** DATOS DEL EJERCICIO **
Continúa el texto sobre las conversaciones de bar a partir de su última frase.

** TEXTO PARA REVISAR **
----
Desde su primera publicación, reconozco que busco todas las semanas una nueva edición de Las charlas del Inefable que publica este periódico. Desconozco si, para el canon del periodismo clásico, estas charlas suponen la reinvención de la entrevista o la consagración de la conversación de bar como género nuevo, cosa esta última que me encantaría, siquiera como homenaje a todas esas pláticas que hemos dejado de tener en este último año.
Y es que cuando la civilización se demuestra por la forma en la que resolvemos nuestros conflictos, los bares devienen en reductos de la misma. Santuarios en los que, con un café o una caña de por medio, es posible hablar de todo, discrepar e incluso llegar a acuerdos desde posiciones diferentes. Piensen por un momento en la cantidad de desencuentros laborales que han empezado a resolver con un "¿te tomas un café?". Hagan memoria sobre la cantidad de malentendidos que han desaparecido con unas cañas. Pequeños milagros que el virus también nos ha arrebatado para sustituirlos por vaya usted a saber qué.
----
[Datos recopilados]
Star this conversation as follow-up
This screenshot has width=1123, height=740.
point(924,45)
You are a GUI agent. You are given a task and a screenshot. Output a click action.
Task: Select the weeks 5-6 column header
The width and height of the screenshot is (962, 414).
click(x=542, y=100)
----
** RESPUESTA FINAL **
Porque reconozcámoslo; el daño venía de atrás. Antes de que la pandemia nos privara de las charlas de bar, habíamos abrazado el uso de redes sociales en las que elevamos a la categoría de debate lo que no son más que intercambios de ocurrencias, en muchos casos pueriles cuando no zafias. Vemos normal exabruptos que, de oírlos en un bar, nos harían dar la espalda a quien los suelta y alejarnos del sujeto en cuestión. Admitimos insultos y faltas de respeto a personas, públicas o no, que en cualquier establecimiento supondrían una invitación a abandonar el local.
Pareciera que la asepsia del anonimato que proporciona un seudónimo y la comodidad de interactuar desde el sofá de casa hace que no percibamos el hedor del basurero virtual cuando realmente es mucho peor que el olor a freidora cuando hay problemas en la salida de humos.
Urge volver a los bares. Es imperativo retomar debates sosegados, y ningún sitio mejor que ellos.